A solution contains 0.274 M sodium hypochlorite and 0.146 M hypochlorous acid. What is the pH of the solution?

1 Answer
Nov 25, 2015

#7.73#

Explanation:

Your tool of choice for this problem will be the Henderson - Hasselbalch equation, which, for a buffer solution that consists of a weak acid and its conjugate base, allows you to calculate buffer pH by

#color(blue)("pH" = pK_a + log( (["conjugate base"])/(["weak acid"])))#

In your case, the buffer consists of hypochlorous acid, #"HClO"#, a weak acid, and its conjugate base, the hypochlorite anion, #"ClO"^(-)#, its conjugate base.

The hypochlorite anions are deliver to the solution via sodium hypochlorite, #"NaClO"#, a salt of the hypochlorite ion.

#"NaClO"_text((aq]) -> "Na"_text((aq])^(+) + "ClO"_text((aq])^(-)#

The salt dissociates in a #1:1# ratio with the hypochlorite ion, which means that you have

#["NaClO"] = ["ClO"^(-)]#

You can find hypochlorous acid's #pK_a# here

http://clas.sa.ucsb.edu/staff/Resource%20folder/Chem109ABC/Acid,%20Base%20Strength/Table%20of%20Acids%20w%20Kas%20and%20pKas.pdf

So, before plugging in your values into the H - H equation, try to predict what you expect the result to be.

Notice that at equal concentrations of weak acid and conjugate base, the pH of the buffer is equal to the acid's #pK_a#.

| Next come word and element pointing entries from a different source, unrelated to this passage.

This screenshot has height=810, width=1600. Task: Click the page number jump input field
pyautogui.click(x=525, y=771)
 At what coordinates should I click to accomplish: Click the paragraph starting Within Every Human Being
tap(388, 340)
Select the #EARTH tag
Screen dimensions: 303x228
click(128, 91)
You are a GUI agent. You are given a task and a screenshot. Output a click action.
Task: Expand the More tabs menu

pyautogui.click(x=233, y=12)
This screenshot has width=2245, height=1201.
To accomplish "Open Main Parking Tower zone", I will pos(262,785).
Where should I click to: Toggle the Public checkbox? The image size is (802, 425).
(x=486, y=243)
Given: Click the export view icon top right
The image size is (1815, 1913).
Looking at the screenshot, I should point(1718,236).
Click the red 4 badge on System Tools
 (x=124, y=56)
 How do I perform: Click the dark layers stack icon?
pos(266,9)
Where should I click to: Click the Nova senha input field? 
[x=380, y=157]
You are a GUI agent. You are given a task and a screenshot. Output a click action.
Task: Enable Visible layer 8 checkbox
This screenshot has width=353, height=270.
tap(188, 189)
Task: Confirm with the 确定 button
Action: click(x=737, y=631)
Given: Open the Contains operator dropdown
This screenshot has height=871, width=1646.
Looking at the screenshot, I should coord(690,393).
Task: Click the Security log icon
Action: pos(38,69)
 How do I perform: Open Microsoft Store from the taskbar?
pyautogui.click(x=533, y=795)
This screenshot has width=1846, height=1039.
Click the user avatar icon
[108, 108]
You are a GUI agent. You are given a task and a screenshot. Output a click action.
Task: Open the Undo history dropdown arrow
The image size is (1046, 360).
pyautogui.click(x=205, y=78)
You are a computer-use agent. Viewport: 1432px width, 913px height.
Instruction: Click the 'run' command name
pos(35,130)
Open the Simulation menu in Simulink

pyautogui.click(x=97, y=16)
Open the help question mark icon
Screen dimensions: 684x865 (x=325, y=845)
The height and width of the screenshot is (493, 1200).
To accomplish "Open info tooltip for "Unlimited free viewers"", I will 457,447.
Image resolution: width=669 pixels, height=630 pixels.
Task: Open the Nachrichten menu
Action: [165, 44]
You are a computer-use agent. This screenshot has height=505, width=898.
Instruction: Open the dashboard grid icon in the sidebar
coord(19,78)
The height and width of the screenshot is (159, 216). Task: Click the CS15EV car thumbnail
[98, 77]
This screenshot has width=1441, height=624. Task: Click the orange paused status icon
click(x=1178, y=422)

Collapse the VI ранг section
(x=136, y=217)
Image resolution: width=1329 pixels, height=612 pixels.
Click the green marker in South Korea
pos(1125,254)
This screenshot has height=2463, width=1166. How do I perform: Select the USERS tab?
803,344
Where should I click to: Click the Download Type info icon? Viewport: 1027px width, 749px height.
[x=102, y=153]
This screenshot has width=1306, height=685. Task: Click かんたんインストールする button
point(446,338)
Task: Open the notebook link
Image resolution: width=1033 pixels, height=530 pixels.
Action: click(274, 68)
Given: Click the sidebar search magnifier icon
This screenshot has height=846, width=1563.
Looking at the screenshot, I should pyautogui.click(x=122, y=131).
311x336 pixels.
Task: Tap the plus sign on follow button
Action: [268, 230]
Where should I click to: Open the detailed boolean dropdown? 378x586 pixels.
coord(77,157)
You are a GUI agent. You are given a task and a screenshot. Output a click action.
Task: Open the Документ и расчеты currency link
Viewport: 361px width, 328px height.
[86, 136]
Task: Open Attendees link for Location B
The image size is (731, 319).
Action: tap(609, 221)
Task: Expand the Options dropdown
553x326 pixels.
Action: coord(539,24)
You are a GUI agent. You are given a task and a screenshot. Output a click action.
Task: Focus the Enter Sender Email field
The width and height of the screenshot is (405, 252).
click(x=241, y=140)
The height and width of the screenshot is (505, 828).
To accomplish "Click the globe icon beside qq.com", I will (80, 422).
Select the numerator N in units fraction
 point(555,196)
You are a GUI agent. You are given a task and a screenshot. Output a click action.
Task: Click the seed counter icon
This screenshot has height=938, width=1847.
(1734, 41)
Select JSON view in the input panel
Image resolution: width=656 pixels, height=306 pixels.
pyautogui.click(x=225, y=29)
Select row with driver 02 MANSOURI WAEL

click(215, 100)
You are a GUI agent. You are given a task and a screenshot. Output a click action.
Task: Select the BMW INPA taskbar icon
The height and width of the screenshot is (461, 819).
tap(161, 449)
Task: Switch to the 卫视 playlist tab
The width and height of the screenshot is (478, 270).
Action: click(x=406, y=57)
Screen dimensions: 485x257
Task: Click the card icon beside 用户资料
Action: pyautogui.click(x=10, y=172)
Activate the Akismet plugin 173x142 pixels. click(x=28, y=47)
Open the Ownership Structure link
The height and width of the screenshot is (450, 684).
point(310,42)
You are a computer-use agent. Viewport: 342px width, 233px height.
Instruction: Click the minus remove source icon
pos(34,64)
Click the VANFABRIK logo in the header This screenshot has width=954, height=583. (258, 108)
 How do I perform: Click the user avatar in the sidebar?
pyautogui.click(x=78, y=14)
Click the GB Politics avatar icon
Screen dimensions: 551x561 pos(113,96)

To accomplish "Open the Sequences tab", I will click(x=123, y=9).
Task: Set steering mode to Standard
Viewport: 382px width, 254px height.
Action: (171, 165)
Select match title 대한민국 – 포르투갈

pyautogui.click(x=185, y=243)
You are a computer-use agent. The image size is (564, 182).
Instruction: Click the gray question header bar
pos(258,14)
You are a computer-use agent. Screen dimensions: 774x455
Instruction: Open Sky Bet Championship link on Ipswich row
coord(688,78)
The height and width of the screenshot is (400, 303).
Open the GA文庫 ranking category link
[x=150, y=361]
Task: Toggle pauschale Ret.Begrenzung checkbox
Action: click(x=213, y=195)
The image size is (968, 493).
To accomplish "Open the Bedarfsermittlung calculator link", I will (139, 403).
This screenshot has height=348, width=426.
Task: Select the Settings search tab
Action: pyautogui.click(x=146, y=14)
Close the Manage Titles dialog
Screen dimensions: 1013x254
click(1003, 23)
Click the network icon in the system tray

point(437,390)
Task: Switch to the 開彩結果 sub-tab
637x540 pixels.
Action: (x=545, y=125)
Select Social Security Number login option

In your case, the concentration of conjugate base is higher than the concentration of the weak acid, which means that the pH of the solution will be a little higher than the acid's #pK_a#.

So, the pH of the buffer will be equal to

#"pH" = 7.46 + log( (0.274color(red)(cancel(color(black)("M"))))/(0.146color(red)(cancel(color(black)("M"))))) = color(green)(7.73)#

Indeed, at these concentrations of weak acid and conjugate base, the buffer's pH is higher than the acid's #pK_a#.